Concerning the disparity between the 2007-2008 price agreements - perhaps Th!nk ordered the same number of packs from each manufacturer, and the EnerDel packs were cheaper?


Smart business move. These guys are not competing with Tesla and there is strength in numbers.


Think are also using sodium nickel for their home market in norway
where low temp operation is a must , however I was told by an employee
of the manufacturer of this product Mes Dea in Switzerland, that the
complete prodution of this type of battery is sold for the next two years
and that they were unable to consider the quantitys that Think required,
I asked the guy if they were considering expanding the production of
this product to meet the new level of demand , to this he replied ,No !

Mes dea are one of the largest manufacturers of ancillary electrical
components ie window winding motors and the like to europes car
manufacturers , maybe this has somthing to do with the decision not
to ramp up the production .

However I would be intrested to know if anybody knows where Think are
going to get their Zebra batteries , is any one else making them ? the
market could certainly do with a little healthy competition !



Nice info you have. It confirms my info that Think will start up production in November 2007. They had planned to produce 200 Think City in November and December but they will only do 70 or 35 per month because they are unable to get more battery packs delivered. The intention is to raise the monthly production of thinks to above 1000 within 20 months or so. Tesla has told Think that they will be delayed in their delivery and now you say that Mes Dea in Switzerland is sold out and do not intend to increase production. It would probably not be very wrong to assume that Think City is allowed to buy 35 batteries a month from Mes Dea in Switzerland. This is obviously not enough and Think should not rely on only one producer for its battery packs. Therefore it makes sense that they order batteries from both Tesla and now EnerDel.
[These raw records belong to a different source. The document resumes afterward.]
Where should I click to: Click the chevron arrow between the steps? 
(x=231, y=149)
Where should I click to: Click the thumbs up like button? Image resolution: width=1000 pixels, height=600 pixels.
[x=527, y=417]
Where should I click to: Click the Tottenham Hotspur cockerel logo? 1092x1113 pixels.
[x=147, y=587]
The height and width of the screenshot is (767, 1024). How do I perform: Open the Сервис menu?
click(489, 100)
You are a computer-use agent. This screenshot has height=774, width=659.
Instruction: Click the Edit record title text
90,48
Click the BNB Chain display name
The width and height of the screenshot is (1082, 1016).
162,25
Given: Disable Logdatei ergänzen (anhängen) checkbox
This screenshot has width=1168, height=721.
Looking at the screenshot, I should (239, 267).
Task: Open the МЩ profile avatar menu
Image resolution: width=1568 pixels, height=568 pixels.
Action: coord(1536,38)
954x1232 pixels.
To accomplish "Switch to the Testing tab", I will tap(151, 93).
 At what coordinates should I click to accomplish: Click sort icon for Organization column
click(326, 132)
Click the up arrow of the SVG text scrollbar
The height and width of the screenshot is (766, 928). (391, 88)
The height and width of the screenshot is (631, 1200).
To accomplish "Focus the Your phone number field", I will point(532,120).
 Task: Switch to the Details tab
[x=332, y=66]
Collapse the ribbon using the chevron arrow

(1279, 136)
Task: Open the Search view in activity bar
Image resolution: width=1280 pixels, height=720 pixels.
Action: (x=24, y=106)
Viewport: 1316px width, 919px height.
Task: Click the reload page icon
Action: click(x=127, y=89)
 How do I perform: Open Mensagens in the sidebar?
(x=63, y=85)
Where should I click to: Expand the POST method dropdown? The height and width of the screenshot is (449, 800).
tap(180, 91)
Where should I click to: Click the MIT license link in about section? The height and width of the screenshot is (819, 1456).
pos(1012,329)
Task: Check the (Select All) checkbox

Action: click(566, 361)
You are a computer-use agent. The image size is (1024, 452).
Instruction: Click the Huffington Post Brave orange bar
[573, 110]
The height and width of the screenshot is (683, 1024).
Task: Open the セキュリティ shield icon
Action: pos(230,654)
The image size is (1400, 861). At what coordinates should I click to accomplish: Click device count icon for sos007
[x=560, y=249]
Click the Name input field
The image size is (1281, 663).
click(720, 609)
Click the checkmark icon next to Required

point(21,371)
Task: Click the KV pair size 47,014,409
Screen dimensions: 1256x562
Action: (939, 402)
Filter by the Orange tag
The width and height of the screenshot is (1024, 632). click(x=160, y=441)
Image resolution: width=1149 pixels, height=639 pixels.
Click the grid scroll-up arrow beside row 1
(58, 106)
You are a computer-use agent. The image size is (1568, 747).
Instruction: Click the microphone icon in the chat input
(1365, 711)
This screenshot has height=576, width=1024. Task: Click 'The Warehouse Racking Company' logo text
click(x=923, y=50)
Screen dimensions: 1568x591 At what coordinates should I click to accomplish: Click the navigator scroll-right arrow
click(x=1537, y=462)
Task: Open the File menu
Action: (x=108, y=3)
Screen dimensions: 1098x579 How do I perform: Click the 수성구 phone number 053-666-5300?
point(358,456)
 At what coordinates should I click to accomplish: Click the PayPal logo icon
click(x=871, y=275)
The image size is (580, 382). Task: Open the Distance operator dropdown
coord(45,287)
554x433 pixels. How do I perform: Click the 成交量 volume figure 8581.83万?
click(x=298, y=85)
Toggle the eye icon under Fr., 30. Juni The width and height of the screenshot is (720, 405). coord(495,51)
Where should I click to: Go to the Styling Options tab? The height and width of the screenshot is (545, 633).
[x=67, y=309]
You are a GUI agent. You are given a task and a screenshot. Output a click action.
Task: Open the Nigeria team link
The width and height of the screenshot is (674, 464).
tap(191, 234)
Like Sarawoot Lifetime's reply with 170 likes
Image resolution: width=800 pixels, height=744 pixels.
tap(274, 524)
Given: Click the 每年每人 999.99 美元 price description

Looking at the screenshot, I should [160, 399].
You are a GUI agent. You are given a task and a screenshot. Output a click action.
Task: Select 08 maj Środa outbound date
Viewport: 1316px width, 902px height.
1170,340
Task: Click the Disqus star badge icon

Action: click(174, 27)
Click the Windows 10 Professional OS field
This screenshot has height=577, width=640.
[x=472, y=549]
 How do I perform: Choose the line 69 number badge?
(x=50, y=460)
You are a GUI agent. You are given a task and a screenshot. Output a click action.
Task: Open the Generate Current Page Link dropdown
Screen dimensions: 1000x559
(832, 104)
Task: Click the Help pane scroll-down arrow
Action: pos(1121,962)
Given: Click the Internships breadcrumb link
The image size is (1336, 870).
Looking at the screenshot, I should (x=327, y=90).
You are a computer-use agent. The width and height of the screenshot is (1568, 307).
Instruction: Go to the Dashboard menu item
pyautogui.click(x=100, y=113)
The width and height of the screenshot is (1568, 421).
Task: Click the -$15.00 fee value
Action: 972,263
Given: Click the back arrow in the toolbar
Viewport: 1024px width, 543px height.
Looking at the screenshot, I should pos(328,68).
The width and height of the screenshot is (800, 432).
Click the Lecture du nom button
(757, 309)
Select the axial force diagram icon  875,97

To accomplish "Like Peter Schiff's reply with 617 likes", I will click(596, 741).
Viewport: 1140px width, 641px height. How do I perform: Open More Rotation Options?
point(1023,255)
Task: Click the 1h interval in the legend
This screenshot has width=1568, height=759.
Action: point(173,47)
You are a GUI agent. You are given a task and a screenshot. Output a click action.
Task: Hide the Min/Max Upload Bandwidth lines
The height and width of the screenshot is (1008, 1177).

It is not hard to understand why Mes Dae is not interested in expanding production of their molton-salt battery. They will run a large risk of having a useless and expensive factory once the automotive lithium battery is up and running in much larger volumes in one or two years from now. The molten salt battery is not the future because it is not user friendly (if the battery is cold it will not work and it will take some 24 hours to heat it up) and because of low energy density compared to lithium.

I wish Think City good luck. They are selling a luxury mini-car with the attraction of all the bragging power from driving an emission free car and from driving a car that is not as noisy as an ICE car. It will be expensive for its class and only the affluent will be able to buy it but I am sure it will sell well even at $40000. I just hope for Think that they can get it into volume production quickly or they will be blown away from competition when the large car producers start to copy them. They need the volume to be able to produce it as cheaply as their competitors.

Harvey D

Supply of very large quantities of high performance automotive batteries may be solved when half a dozen + large Chinese and Japanese factories come on line.

It is difficult to understand why American and Europeans factories are so reluctant to invest in high performance automotive batteries mass production.

Have we already assumed that we cannot compete, even before the production cycle has started? If so, it does not augur well for local BEV production. UAW may have had very reasons to include local (USA) GM's Volt assembly in their latest contract.


Looks increasingly like it's a supply issue:


What's the difference between Ener1's and Altair's batteries?